White House Energy Efficiency Plan
by Nate Aden and James Bradbury
Last week, President Obama signed an Executive Order establishing a national goal of deploying 40 gigawatts (GW) of new industrial combined heat and power (CHP) and waste heat recovery (WHR) by the end of 2020, a 56 percent increase from 2010 levels.
The actions outlined by the order will help spur investment in U.S. industrial energy efficiency, which will reduce greenhouse gas emissions, create jobs, and strengthen manufacturing competitiveness by decreasing energy bills.
A Substantial Target
This executive order reinforces domestic energy market and regulatory developments that are converging to make conditions for CHP investments more favorable than they have been for decades. Key contributing factors include federal environmental regulations and rapidly changing energy economics, particularly regarding U.S. shale gas development.
As a result of converging resource, economic, and regulatory circumstances, U.S. base-load power generation capacity is projected to drop just as manufacturing facilities with older boilers are considering compliance options for reducing toxic air emissions. Under the right policy conditions, this confluence of factors can facilitate deployment of natural gas-fired industrial CHP/WHR.
The Oak Ridge National Laboratory estimated in 2008 that CHP amounted to 8.6 percent of U.S. electricity generation capacity and 12.6 percent of electricity generation, compared to Denmark's CHP utilization of more than 50 percent of electricity generation. Reports estimate that the U.S. has approximately 64 GW of remaining industrial CHP technical potential. Within the U.S., the Midwest has particularly large opportunities for increased CHP utilization.
While there is large potential, the ambition of President Obama's 40 GW goal is illustrated by its juxtaposition with the current Department of Energy Annual Energy Outlook 2012 reference case forecast for industrial CHP. As illustrated below, the new CHP goal is 13 percent higher than the reference case forecast for 2020 installed capacity. Achievement of the 2020 CHP goal would result in 56 percent growth of U.S. industry CHP capacity compared to 2010 levels.
How Will the Executive Order Help Move Industrial Energy Efficiency Forward?
The Executive Order aims to help address persistent regulatory, policy, and institutional barriers that have long-prevented proven efficiency technologies from being more fully utilized in the United States. While recent conditions have become more favorable, key barriers to investment have included unfavorable market prices for energy, electricity sector rate structures that discourage utilities from supporting end-use efficiency and self-generation, and high up-front costs that may be viewed as risky to manufacturers concerned about future economic conditions.
It also facilitates increased industrial energy efficiency investment through interagency coordination and convening of national and regional stakeholders.
Industrial companies, policy makers, and regulators are encouraged to identify, develop, and implement state best practice policies, as well as technical assistance programs and public education programs. For example, the U.S. Department of Energy has established eight regional Clean Energy Application Centers that provide information, education, and technical assistance in the application of CHP.
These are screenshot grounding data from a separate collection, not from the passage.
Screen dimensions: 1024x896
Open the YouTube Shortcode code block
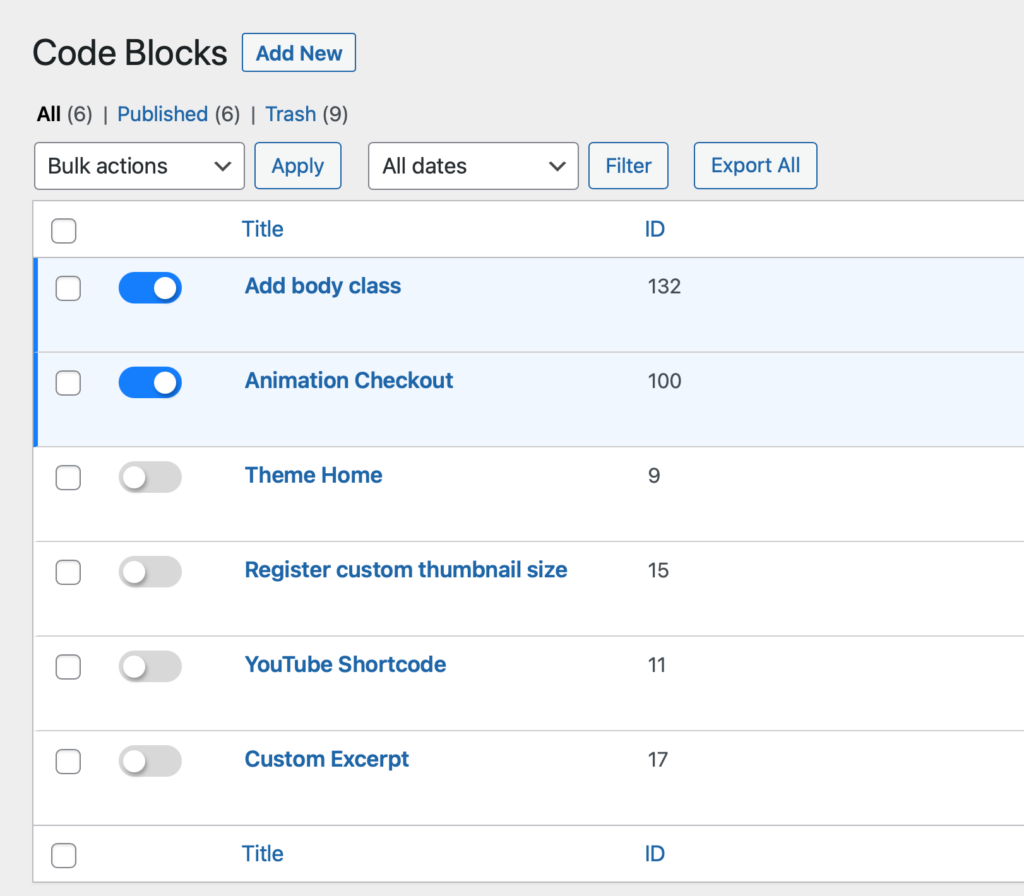pyautogui.click(x=345, y=665)
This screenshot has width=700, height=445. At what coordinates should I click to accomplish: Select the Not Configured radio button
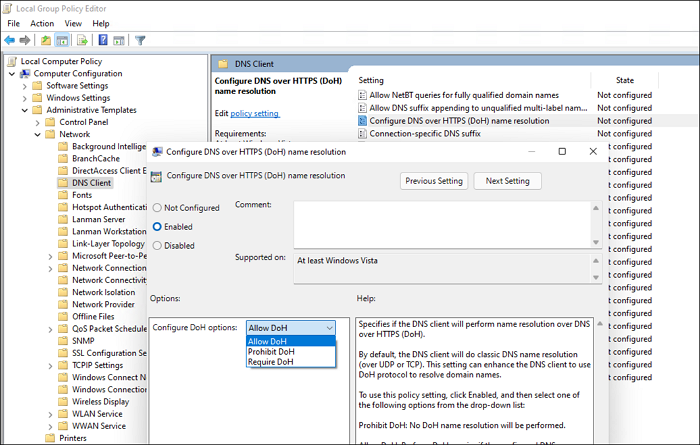(157, 208)
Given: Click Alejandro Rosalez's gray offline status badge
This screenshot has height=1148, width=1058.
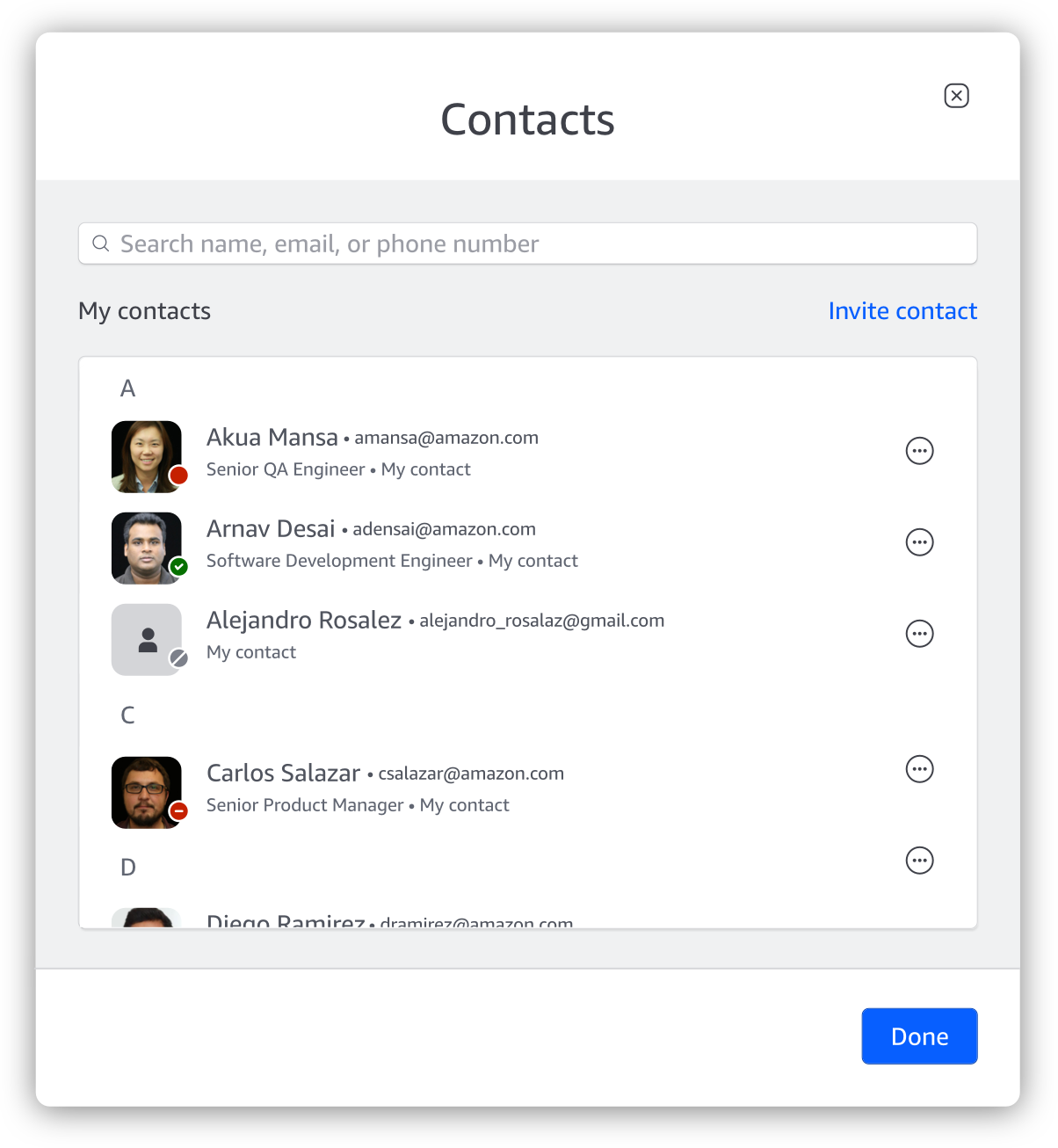Looking at the screenshot, I should 178,658.
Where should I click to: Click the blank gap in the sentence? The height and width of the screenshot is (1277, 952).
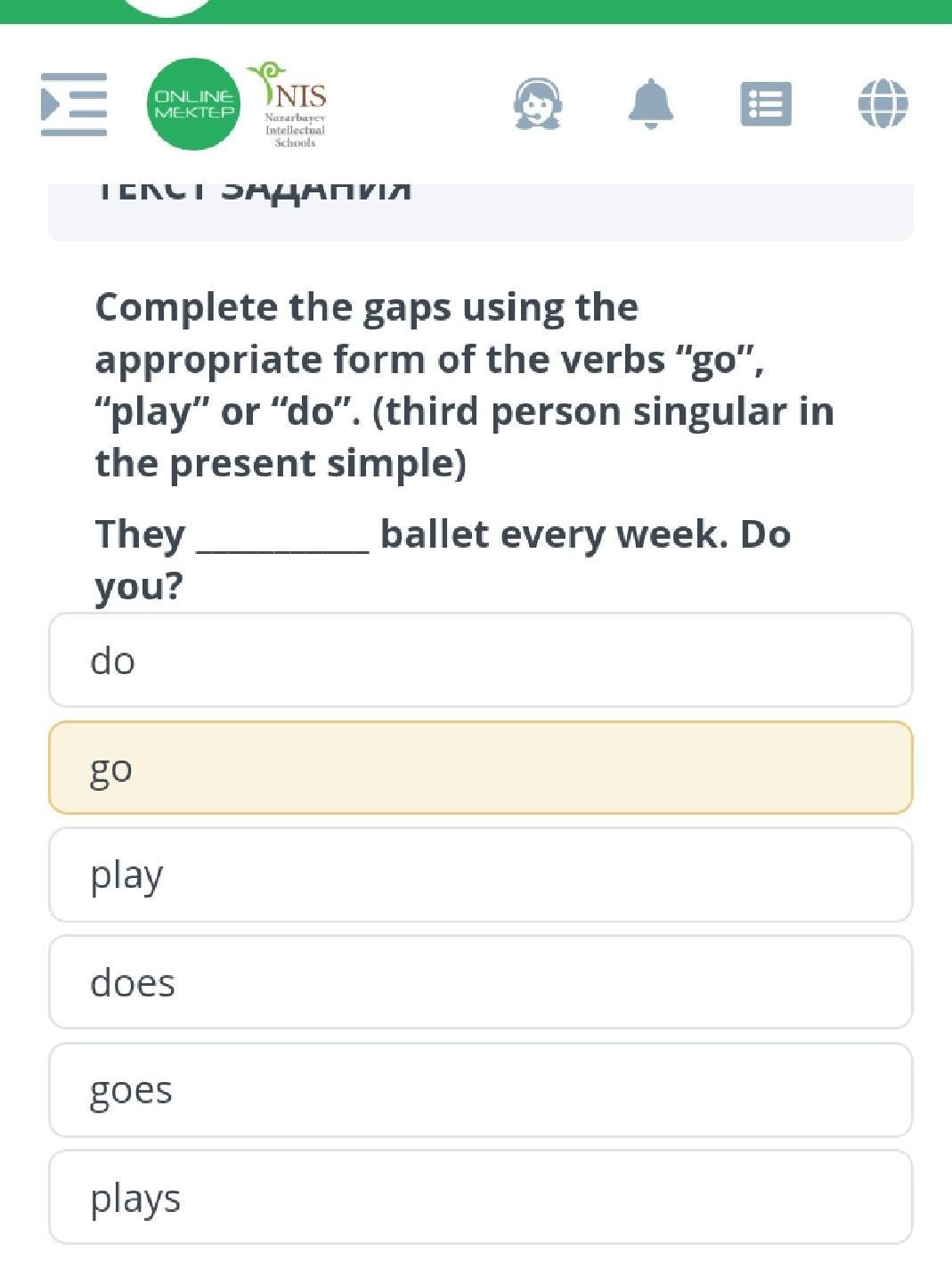[x=282, y=537]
This Executive Order also builds on a recently established pilot program initiated by the Department of Energy in Ohio. The Ohio program helps assess the economic feasibility of using CHP technology investments to cost-effectively comply with pending regulations that would limit toxic air emissions from industrial sources. (For more discussion of the Ohio pilot program, see our related blog post).
What Is Combined Heat and Power (CHP)?
CHP is a set of cross-cutting efficiency technologies for facilities with substantial on-site demand for electricity and heat. Rather than generating steam and electricity through separate, inefficient processes, CHP involves cogeneration of both, resulting in significant efficiency gains. Both CHP and WHR systems capture heat that is normally wasted in combustion processes and use it to generate electricity or useful thermal energy. Due to its utilization of waste heat, CHP uses approximately 40 percent less energy than conventional production of heat and electricity. CHP technologies have the potential to reach energy efficiencies of 70 percent to 85 percent when used on applicable industrial plants.
What Are CHP's Benefits?
Increased CHP utilization provides energy, economic, and environmental benefits. The Department of Energy estimates that achievement of the 40 GW CHP goal together with a 2.5 percent per year reduction of industry energy intensity could bring about savings of 10 quadrillion Btu(approximately 10 percent of total U.S. 2010 energy use) by 2020. The White House estimates that increased CHP utilization could save industrial energy users “tens of billions of dollars” in avoided energy costs. In addition to reducing manufacturers' vulnerability to energy price volatility, implementing CHP can help businesses comply with environmental regulations in cost-effective ways. For example, the pending Boiler MACT standards include a provision to credit efficiency measures, including CHP, for achieving required toxic emissions reductions.